In spite of its self-evidently gloomy name, ‘doom’ is a vibrant genre. Contrary to the expectations of some, the scene is not exemplified by bearded man with long, scraggly hair wearing sandwich boards and proclaiming that ‘the end is nigh!’ (although the beards and hair feature fairly often). No, doom can run the gamut from psychedelic, Black Sabbath-tinged heavy metal to crushing, slow riffs and unholy bellows. Admittedly, I tend towards the latter in my listening. If you want some of the former done well though, then Purgatory Under New Management by Goatess is for you.
Their brand of doom is full of stoner grooves, with strong nods towards classic heavy metal and the genre’s big names. This should be no surprise given the band’s pedigree – vocalist Christian ‘Christus’ Linderson, for example, has sung for Lord Vicar, Count Raven and Saint Vitus. He’s a veteran of the scene, and brings his experience and weight to this mammoth release.
I say ‘mammoth release’ partly because the music is punchy and full of nice meaty stoner grooves to get your teeth into, but also because of its sheer length: 65 minutes. This might not seem like a particularly long time, but in our age of short attention spans and instant gratification it’s a sight longer than the 45 minute albums I’ve grown used to. Of course, it also means that Goatess go slightly psychedelic and progressive, mixing up their heavy riffage with nice doses of noodling and spacey jams.
Most songs benefit from the longer track times. The title track opens with a little theological sermon (given the tendency to use recordings of news reports on serial killers or occult orgies in doom releases, this is a nice tongue-in-cheek feature) before launching into a slow and steady piece of doom. After three minutes a psychedelic staccato guitar line is laid over the top, introducing a nervous energy into the track. Each section builds on the previous section, such that Purgatory Under New Management feels far shorter than its 7:41 runtime.
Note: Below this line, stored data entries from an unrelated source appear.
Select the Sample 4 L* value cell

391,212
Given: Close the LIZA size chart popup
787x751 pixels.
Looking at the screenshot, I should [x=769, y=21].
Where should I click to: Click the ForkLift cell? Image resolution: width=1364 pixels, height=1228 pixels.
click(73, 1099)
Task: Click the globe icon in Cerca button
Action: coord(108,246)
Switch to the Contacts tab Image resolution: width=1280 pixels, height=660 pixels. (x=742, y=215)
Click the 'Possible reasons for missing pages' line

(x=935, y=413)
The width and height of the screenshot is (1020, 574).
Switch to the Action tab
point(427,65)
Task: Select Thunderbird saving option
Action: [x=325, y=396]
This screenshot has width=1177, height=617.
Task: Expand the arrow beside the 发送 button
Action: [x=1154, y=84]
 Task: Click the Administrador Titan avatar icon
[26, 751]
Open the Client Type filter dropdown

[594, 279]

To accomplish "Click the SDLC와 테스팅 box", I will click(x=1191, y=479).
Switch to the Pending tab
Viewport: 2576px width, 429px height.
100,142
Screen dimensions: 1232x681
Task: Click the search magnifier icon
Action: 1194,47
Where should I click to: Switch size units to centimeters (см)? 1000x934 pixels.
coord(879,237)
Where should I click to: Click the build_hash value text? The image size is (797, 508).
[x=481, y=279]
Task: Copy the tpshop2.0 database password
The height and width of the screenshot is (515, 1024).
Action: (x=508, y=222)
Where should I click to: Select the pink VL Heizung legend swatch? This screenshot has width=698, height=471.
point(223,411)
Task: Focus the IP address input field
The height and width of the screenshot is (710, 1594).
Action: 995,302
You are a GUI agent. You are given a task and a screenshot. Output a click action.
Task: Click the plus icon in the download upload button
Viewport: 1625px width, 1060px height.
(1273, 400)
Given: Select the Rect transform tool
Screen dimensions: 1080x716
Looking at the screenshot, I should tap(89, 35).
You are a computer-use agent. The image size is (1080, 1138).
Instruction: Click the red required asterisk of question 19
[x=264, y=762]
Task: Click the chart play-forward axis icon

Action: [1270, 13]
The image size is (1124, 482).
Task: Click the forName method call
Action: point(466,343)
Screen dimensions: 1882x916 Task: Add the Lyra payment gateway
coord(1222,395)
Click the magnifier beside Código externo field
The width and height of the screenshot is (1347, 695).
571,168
Goatess sometimes experiment wonderfully with genre, moving away from doom into strange new realms. Crocodilians And Other Creepy Crawling Shhh…, for example, is a 6:30 National Geographic special about marshy reptilian ecosystems. The closest musical comparison I could think of was the sublime electronica duo Lemon Jelly, who also liked to couple naturalist narration with bubbling aquatic sounds to trancelike effect on their 2000 debut. Gradually fading from swampy field recordings into a great spacey jam, Goatess are clearly having fun with this one. I’m not sure how this fits into the album’s exploration of Catholic doctrines on purgatory, but I don’t mind at all.
The extended track times don’t always pay off, it has to be said. The concepts of purgatory and Catholic doctrine that Purgatory Under New Management deals with are lofty, and require a bit of space for expansion, but tracks like Murphy Was An Optimist don’t match that level. A very strong start, with some great keening vocals from Linderson, becomes a little too repetitive after a while.
The album’s second half features some stellar tracks though. Silent War has a hard-hitting riff, simple but with perfect musicianship. You can’t help but nod your head in mute appreciation at it, topped off with Linderson’s powerful cries. Wrath Of God’s seductively clean guitars serpentine over frenetic drumming before dropping into a beautifully fuzzed-out buzzsaw chorus. Its equal parts Blue Oyster Cult and Melvins.
Goatess are no strangers to doom metal, and they prove it in Purgatory Under New Management. The musicianship is excellent, the songs well-crafted and compelling enough (most of the time) to comfortably fill out their long runtimes. The album’s subject may be quite theological, but there’s nothing academic in enjoying the pounding riffs and trippy jams. Best of all, Goatess has inspired me to revisit those classic doom bands that I’ve neglected for too long.